Armel Pécheul, adjoint au Maire et chargé dès le départ de l’installation d’une Antenne universitaire aux Sables d’Olonne, nous indique que la Ville ne compte pas s’arrêter en si bon chemin: « Nous espérons poursuivre des implantations pour avoir la présence de davantage d’étudiants encore, ce ne sera alors qu’un début » précise-t-il au Reporter sablais. « A La Rochelle, ils ont commencé comme ça il y a une quinzaine d’années et maintenant c’est devenu une ville étudiante » ajoute-t-il (NDLR : plus de 8000 étudiants actuellement). « Pour l’instant nous n’en sommes qu’au stade de la réflexion, mais lorsque l’IST sera complet avec ses 280 places, si nous poursuivons dans ce sens, il faudra développer les infrastructures soit en utilisant un bâtiment actuel disponible soit projeter de futurs espaces. Mais je le répète, rien n’est décidé à ce jour, la réflexion se poursuivra avec l’ensemble des élus. »

Une antenne de l’ESTHUA
Les Sables d’Olonne devient donc une antenne effective de l’ESTHUA d’Angers comme le sont déjà Saumur et Cholet. Après cette mise en place de L3, on lorgne aussi sur un Master qui donnerait encore plus de poids à la filière. Beaucoup d’élèves et de parents se sont intéressés à l’IST justement car il propose désormais une filière sur trois années comprenant les deux années de BTS et la Licence, et pourrait même donc se poursuivre avec un Master.

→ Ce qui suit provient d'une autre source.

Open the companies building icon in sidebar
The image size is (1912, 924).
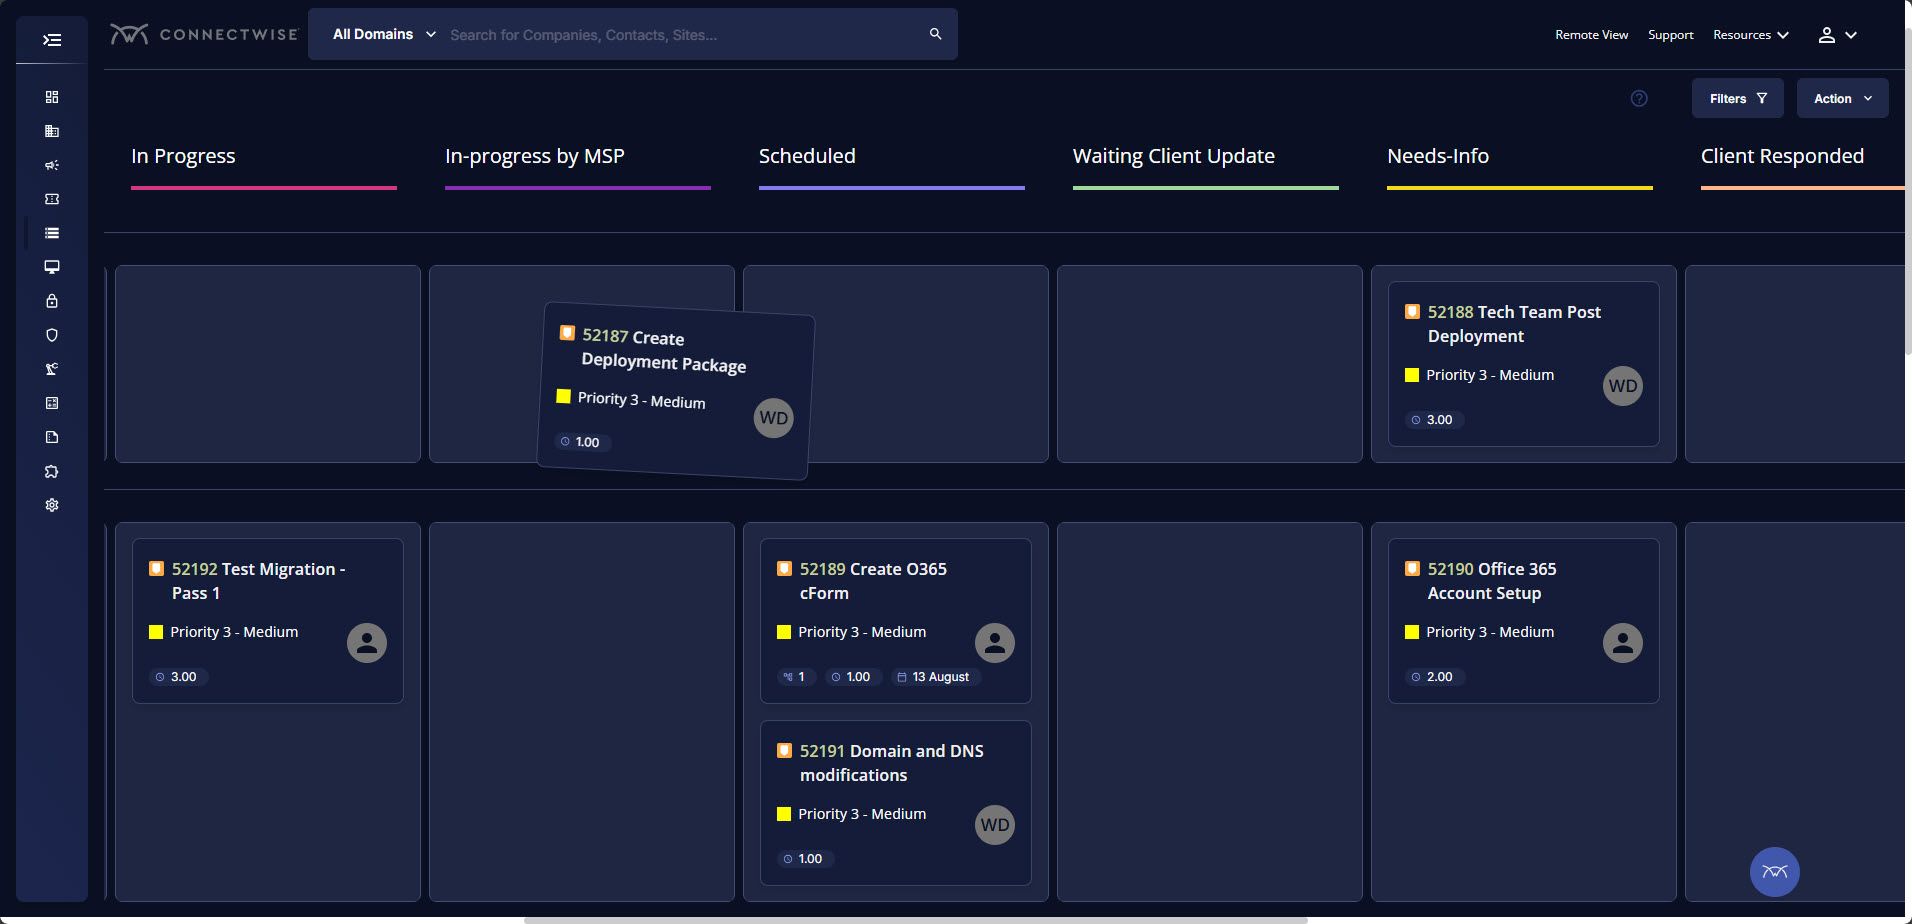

« Mais ce n’est pas encore finalisé » nous indique Dominique Duhamel, directeur de Ste-Marie du Port, « du moins la décision n’est pas encore prise car le Ministère ne donne son accord que si le Master demandé ne rentre pas en concurrence avec d’autres Masters. »
Les Sables d’Olonne met donc les pieds dans les traces de l’ESTHUA. Et cela ne concerne pas uniquement les filières, c’est le cas aussi pour les partenariats.
Ainsi, 5 étudiantes chinoises suivent désormais la filière à l’IST. L’ESTHUA ayant passé un partenariat avec l’Université de Ningbo en Chine, des échanges sont organisés entre enseignants de l’ESTHUA et ceux de l’Université de Ningbo. Parallèlement, des étudiants viennent suivre des filières ou compléter leur formation. C’est ce que nous explique Christophe Guibert : « Je dois me rendre à Ningbo en octobre dans le cadre de ce partenariat avec Ningbo qui explique la présence de ces cinq étudiantes chinoises aux Sables d’Olonne » . Leur nombre est donc de cinq aux Sables d’Olonne et d’environ une cinquantaine à Angers.
D’ailleurs, le 3 septembre dernier, une délégation de l’Université chinoise de Ningbo, conduite par le Président de l’Université, en voyage en France dans le cadre du partenariat avec l’Université d’Angers, est venue aux Sables d’Olonne. Parmi les thèmes liés à la visite en France, le développement durable et le tourisme.
Quand Les Sables d’Olonne s’éveillera… pleinement au monde estudiantin, son visage en sortira transformé!